> _Aim of the task_
Would you reproduce exactly, and only, the lines starting at the one with "The height and width of the screenshot is (829, 499)." and ending at the last line of the data, with both included? Leave the pictures out.

_ _ _

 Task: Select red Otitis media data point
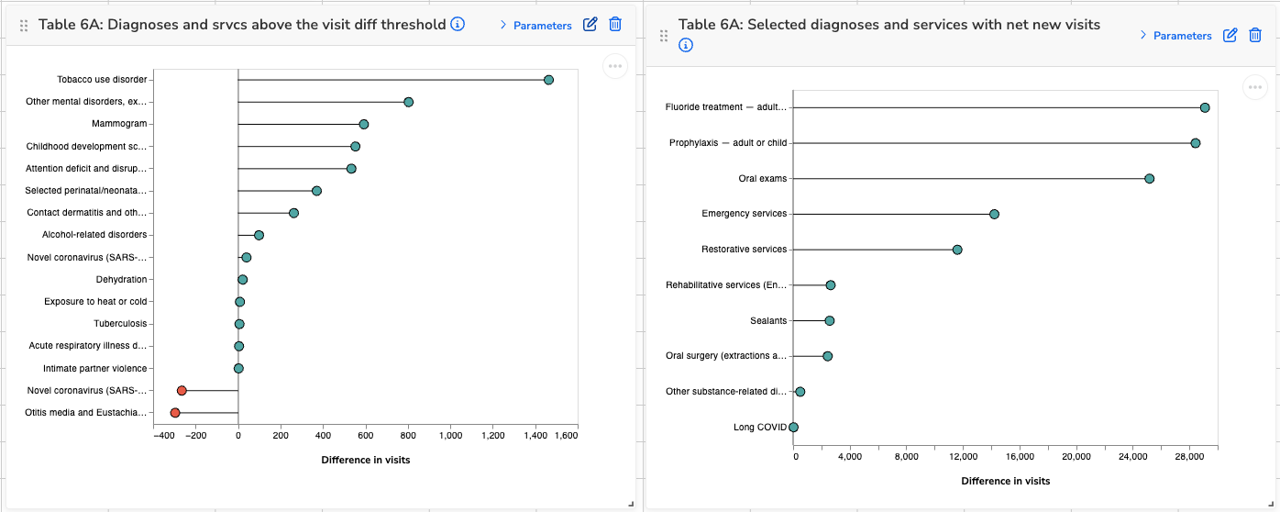point(175,413)

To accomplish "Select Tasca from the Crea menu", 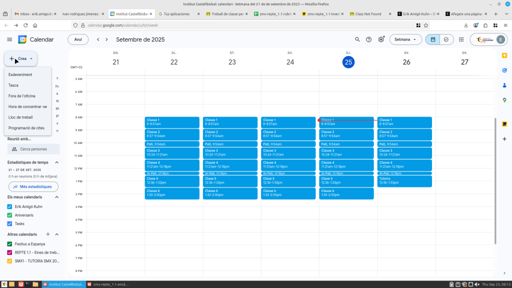I will point(14,86).
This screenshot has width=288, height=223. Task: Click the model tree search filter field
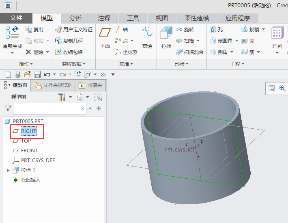point(47,109)
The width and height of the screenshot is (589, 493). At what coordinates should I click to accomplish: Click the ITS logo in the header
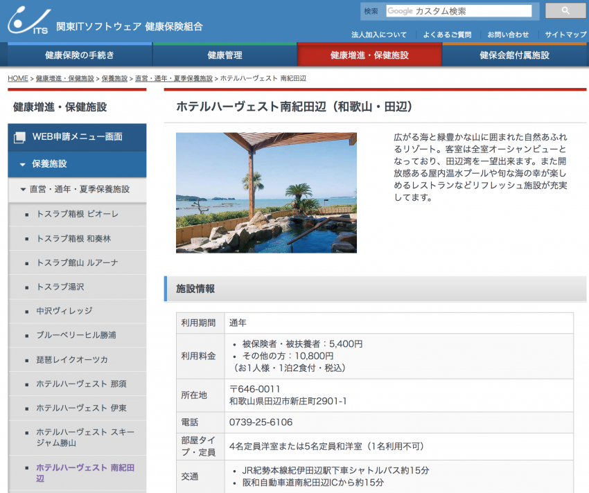[28, 21]
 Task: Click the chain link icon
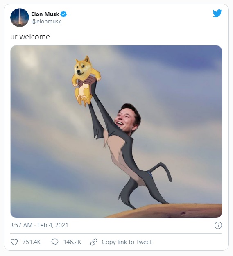click(x=94, y=242)
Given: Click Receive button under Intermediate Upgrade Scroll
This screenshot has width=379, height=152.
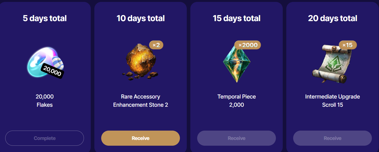Looking at the screenshot, I should coord(332,138).
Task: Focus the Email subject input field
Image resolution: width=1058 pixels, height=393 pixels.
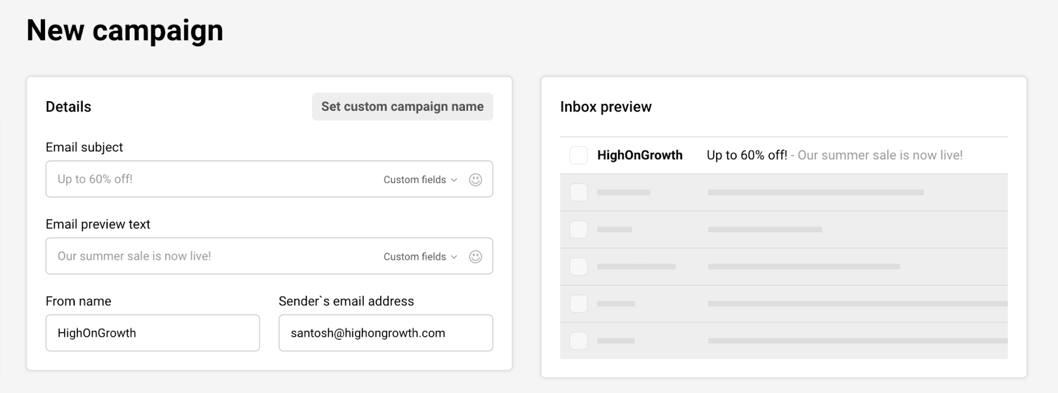Action: pyautogui.click(x=212, y=179)
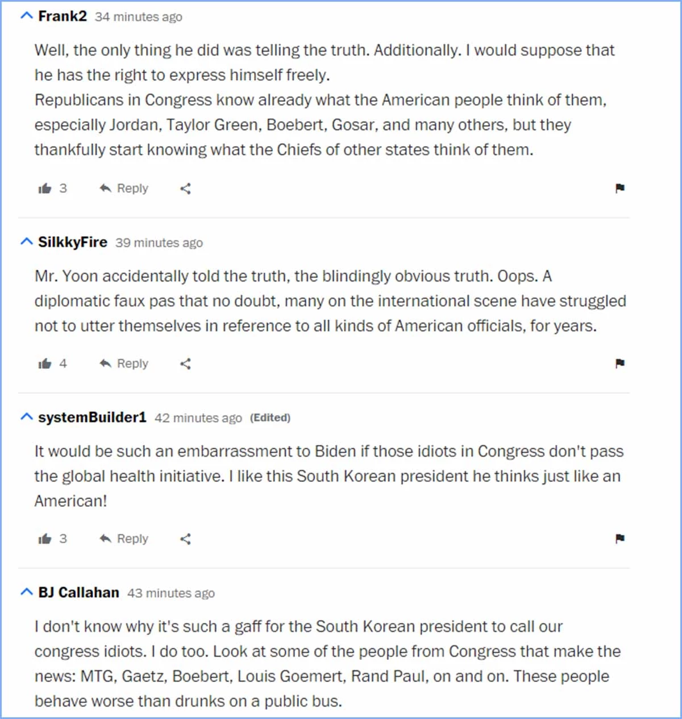Image resolution: width=682 pixels, height=719 pixels.
Task: Click the '39 minutes ago' timestamp
Action: [160, 243]
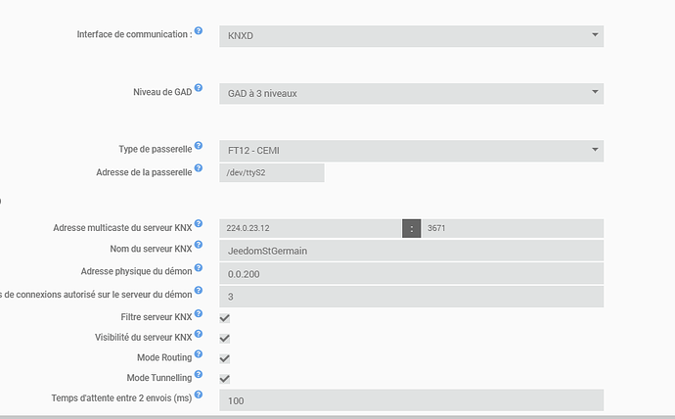Click help icon next to Mode Routing
Viewport: 675px width, 419px height.
[198, 353]
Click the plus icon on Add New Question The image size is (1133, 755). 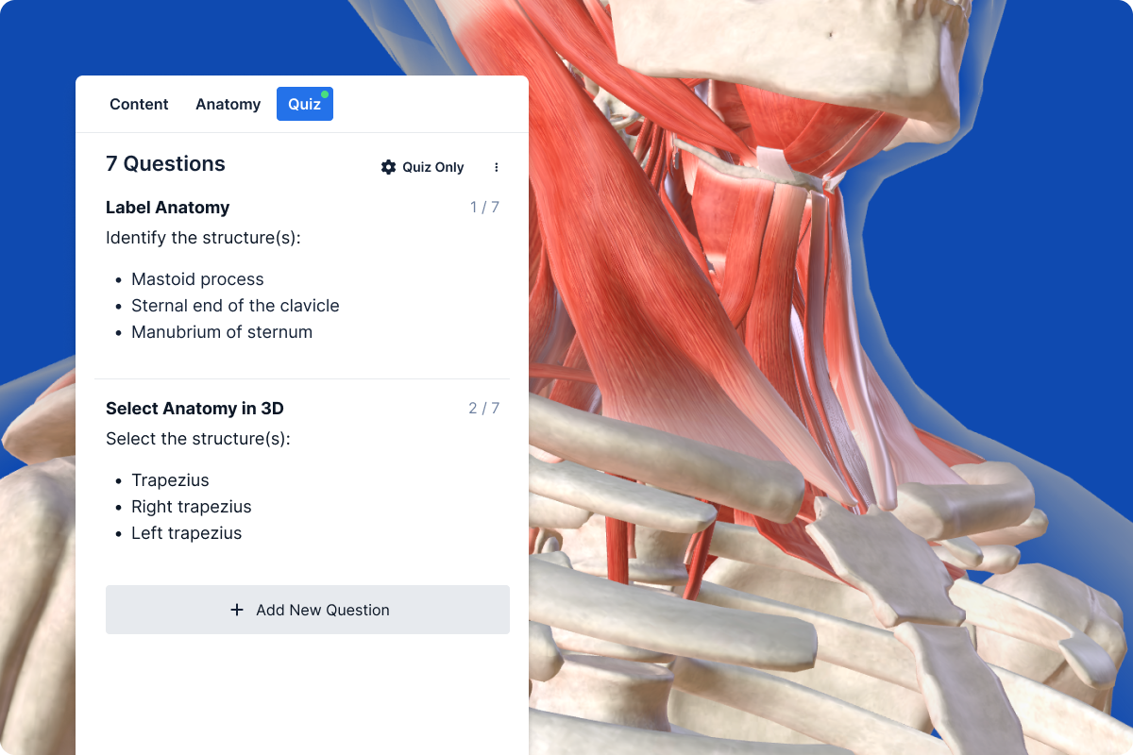(237, 610)
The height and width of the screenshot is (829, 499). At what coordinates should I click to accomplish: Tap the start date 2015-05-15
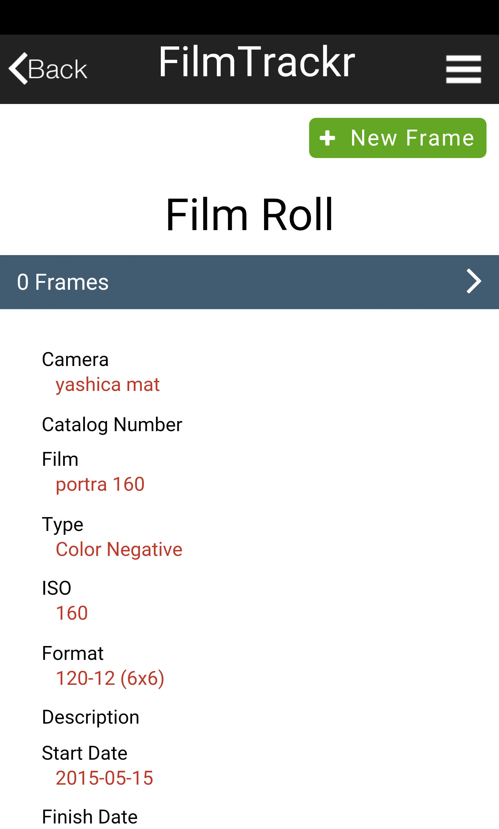tap(104, 778)
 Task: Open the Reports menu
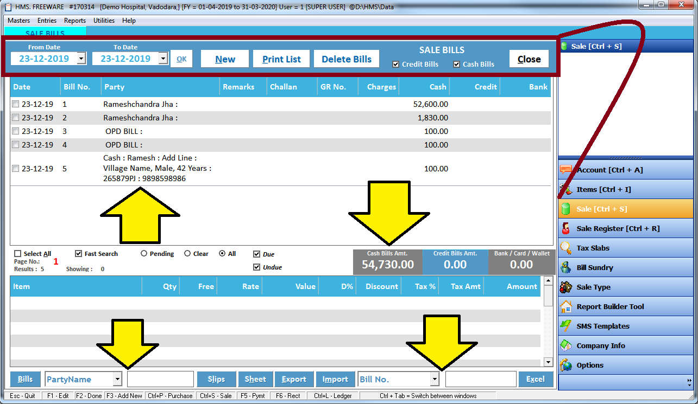click(x=74, y=21)
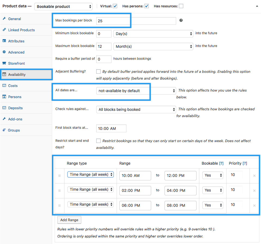261x244 pixels.
Task: Remove the 02:00 PM to 04:00 PM range row
Action: click(254, 191)
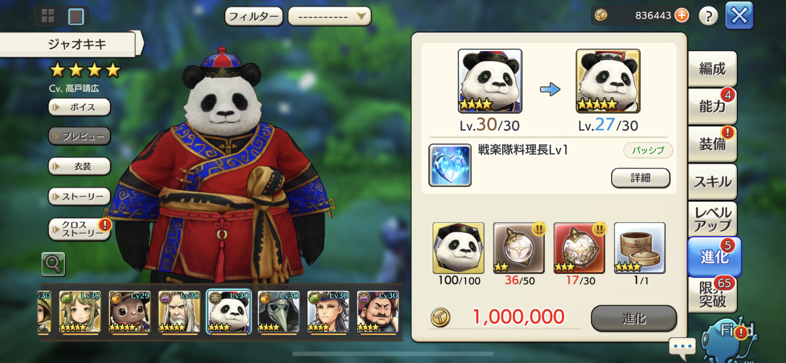The height and width of the screenshot is (363, 786).
Task: Click the magnifying glass zoom icon
Action: pyautogui.click(x=53, y=264)
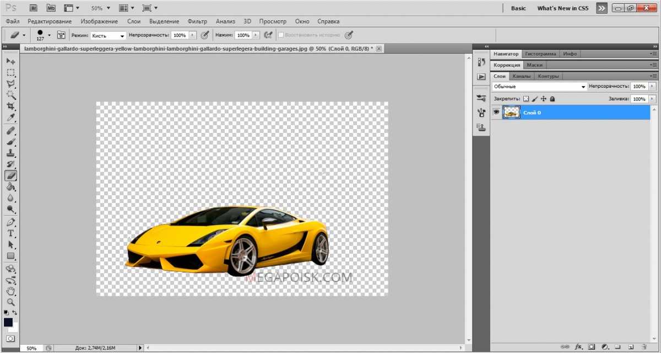661x353 pixels.
Task: Switch to the Каналы tab
Action: pos(521,76)
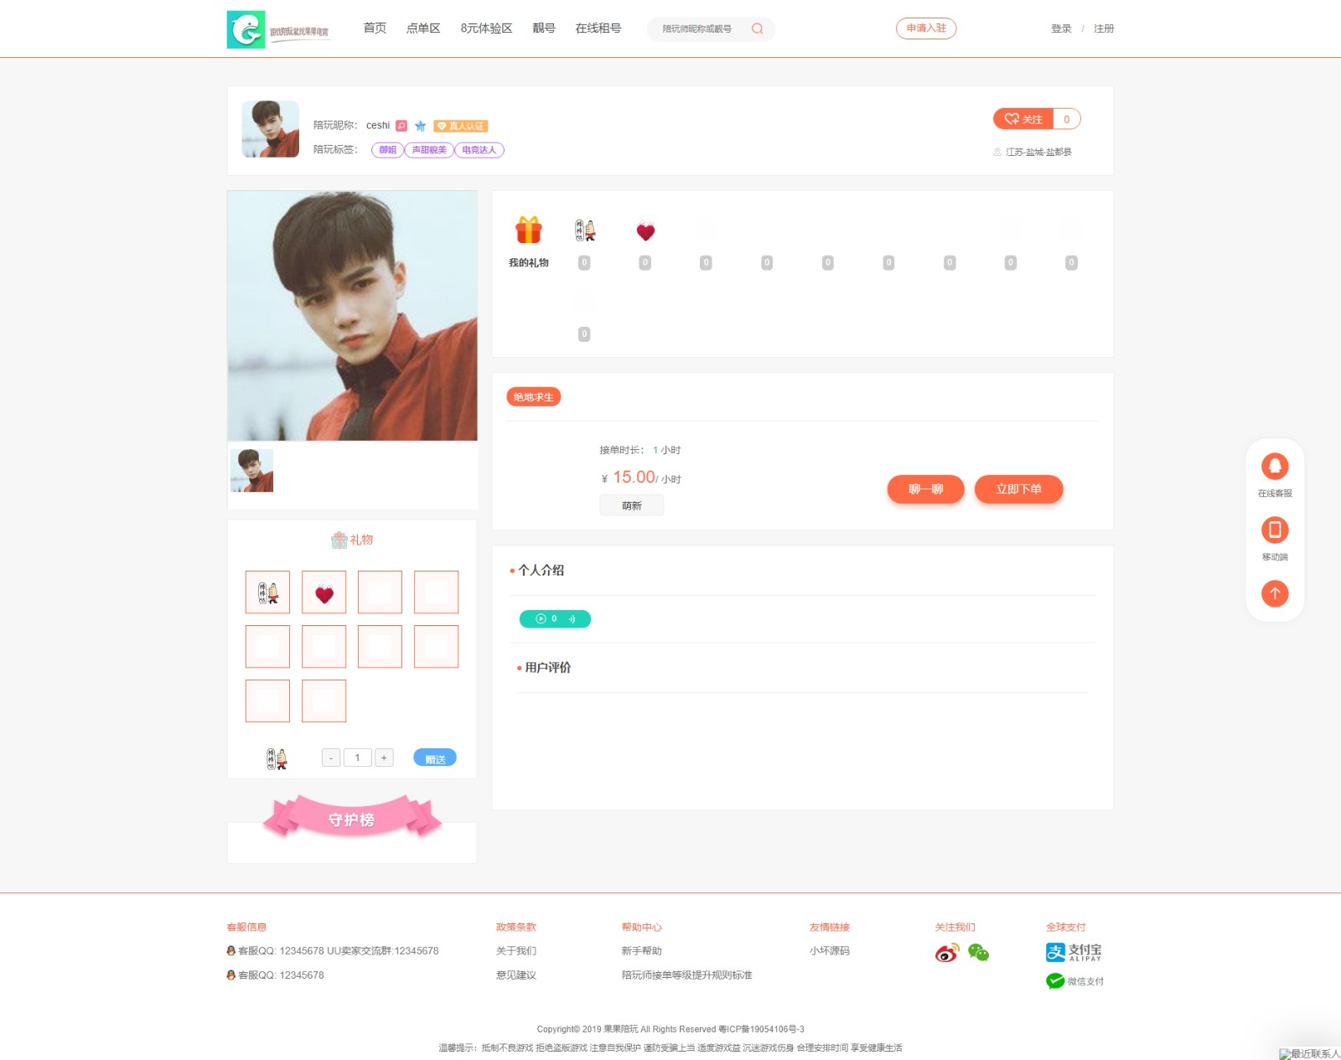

_ _ _

> _Exercise output_
The height and width of the screenshot is (829, 499). At what coordinates should I click to accomplish: Tap the start date 2015-05-15
tap(104, 778)
 Task: Open the Reports menu
click(x=74, y=21)
261x244 pixels.
Task: Remove the 02:00 PM to 04:00 PM range row
Action: click(254, 191)
The height and width of the screenshot is (363, 786).
Task: Click the magnifying glass zoom icon
Action: pyautogui.click(x=53, y=264)
661x353 pixels.
Task: Switch to the Каналы tab
Action: pos(521,76)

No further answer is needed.